No âmbito da atual conjuntura de intolerância que se verifica nos diversos círculos de convivência humana, a complexidade de se firmar um debate profundo ou diálogo sequer como forma de se compreender tamanho destempero às facetas alheias vai tomando a mesma dimensão das outras tragédias humanas, à medida em que essa não aceitação ao outro transita também nos meios, onde os mecanismos disponíveis têm o propósito justamente de neutralizar essas aberrações.
Não é novidade que uma autoridade judiciária tenha dificuldades para decifrar o que pode ou não ser depreciativo. O que é grave é fazer juízo de valor sobre uma realidade, sobre algo já fundamentado, como são a cultura e as religiões afrodescendentes.
Não deixa de ser paradoxal que a razão se sobreponha à fé no momento em que esta também tenha influência na vida das pessoas, independente do conceito e dogmas que cada um abraça, quando o estado de direito ainda hesita em fazer reparações imediatas, ainda mais quando a justiça contribui para desconstruir o que é histórico.
Negar o status da Umbanda e do Candomblé como religiões só reafirma o retrocesso da instituição, apesar do recuo do infeliz magistrado.
O próprio conceito de sincretismo religioso, tão forte em terra brasilis, torna sem efeito qualquer argumentação em prol desse disparate.
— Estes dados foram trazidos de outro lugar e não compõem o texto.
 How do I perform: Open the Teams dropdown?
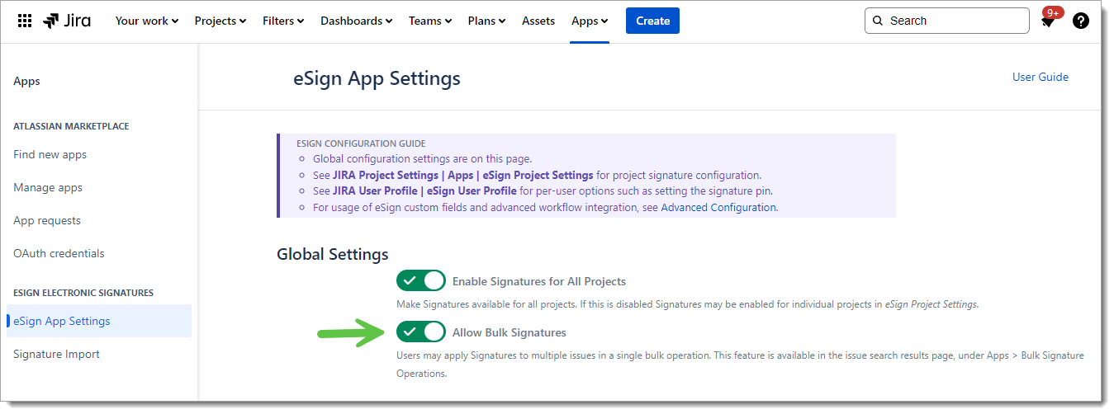click(x=429, y=21)
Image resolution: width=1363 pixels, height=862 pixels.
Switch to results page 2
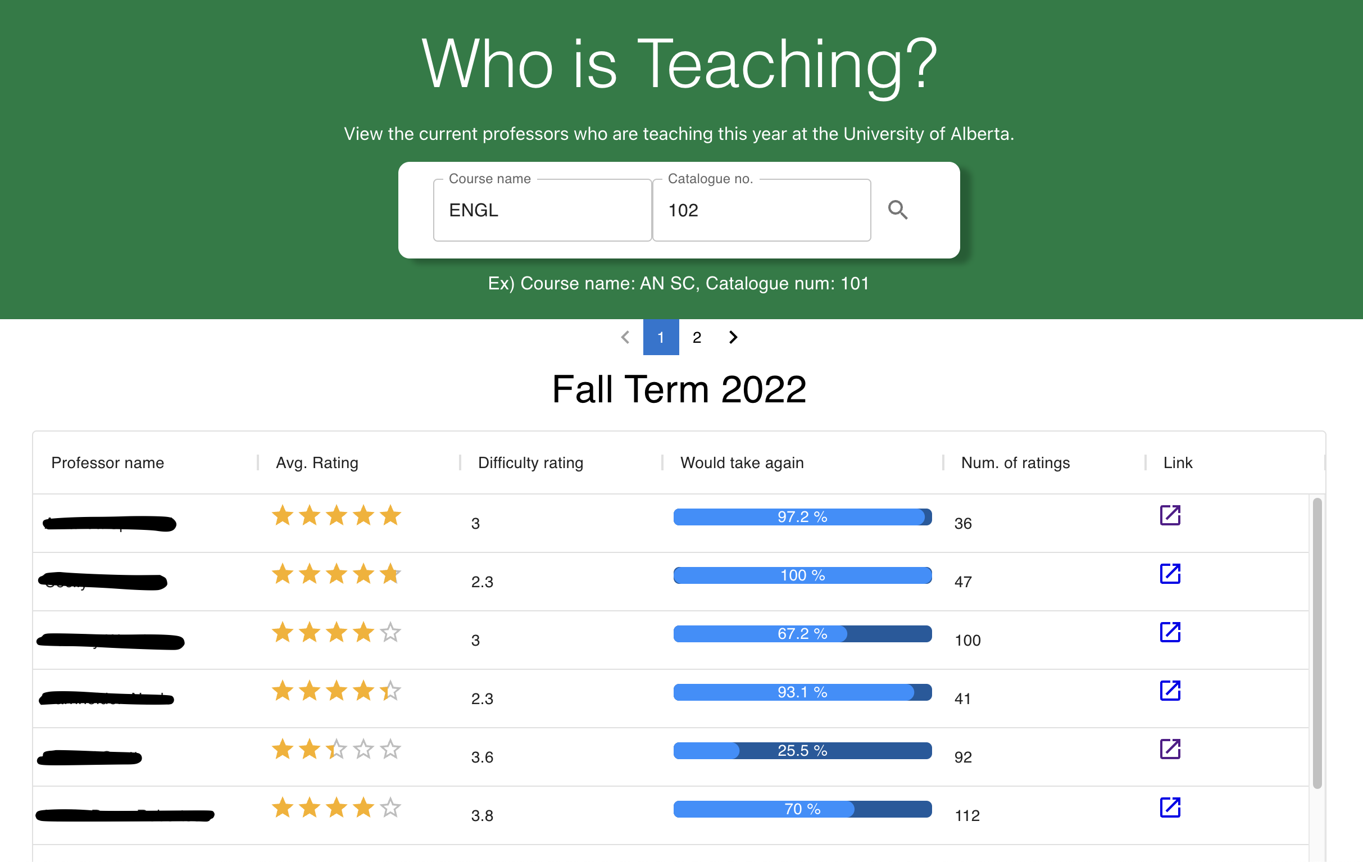(697, 337)
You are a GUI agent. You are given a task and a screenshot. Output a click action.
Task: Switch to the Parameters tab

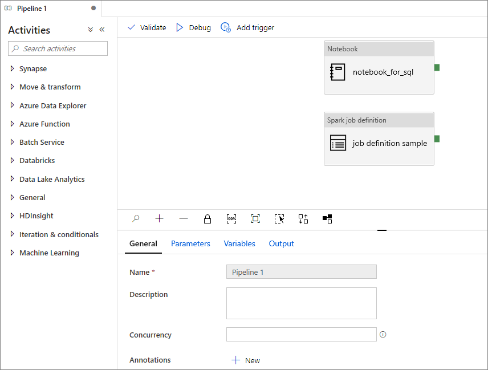click(190, 243)
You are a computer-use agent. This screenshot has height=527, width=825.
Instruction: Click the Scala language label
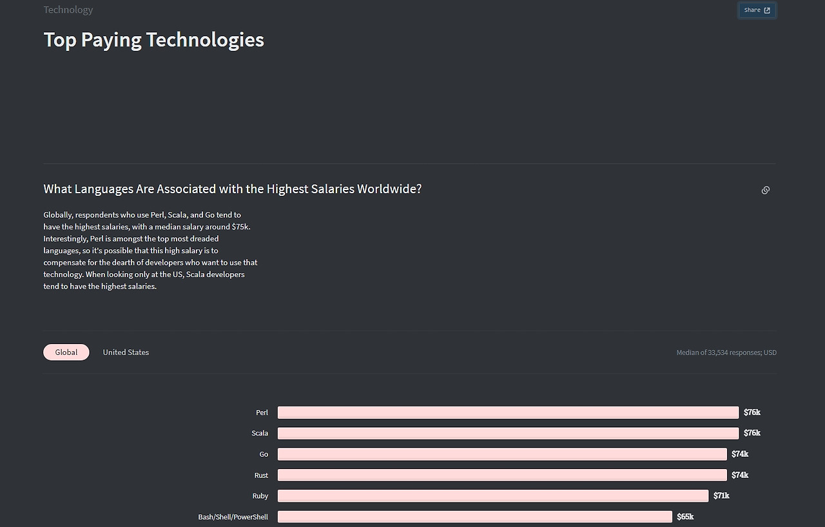click(260, 433)
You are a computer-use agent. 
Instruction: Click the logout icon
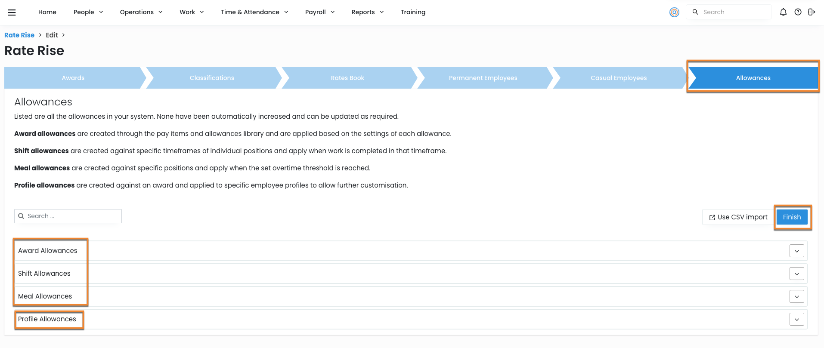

Pierre Verger, o maior estudioso da cultura africana, na qual se incluem as manifestações religiosas daquele continente, deu com seus estudos realizados no século passado a maior contribuição para que a sociedade brasileira convivesse harmonicamente com sua diversidade de crenças.
Quando o mundo todo faz menção às três religiões monoteístas do Ocidente, automaticamente se cria uma lacuna enorme nas convenções globais, ao relegar ao ostracismo todos os costumes, todos os registros históricos, que apesar do período nebuloso do colonialismo imposto à África, não se apagaram no auge das grandes navegações dos negreiros.
Hoje, surpreende que os homens das leis, acadêmicos, catedráticos, inseridos na antropologia cultural dos tempos de formação acadêmica não tenham incorporado em seus nobres conceitos a magnitude da miscigenação do povo brasileiro.
No futebol, na música, na dança, não é difícil encontrar elementos da cultura africana que invadiu o Brasil pelo cais do Valongo. A ginga do drible, os cânticos do samba-enredo, o compasso do funk, tudo remonta aos atabaques, tanto das tribos, das lajes e do fundo de quintal. Um ethos já impregnado no Brasil.
Os representantes das outras religiões, que saíram em defesa da Umbanda e do Candomblé, lembraram do mesmo ideal de fé, em que todas estão ungidas.
Sendo assim, é inconcebível que a razão se inaugure assim tão cega e simples, contribuindo para a perpetuação do eurocentrismo.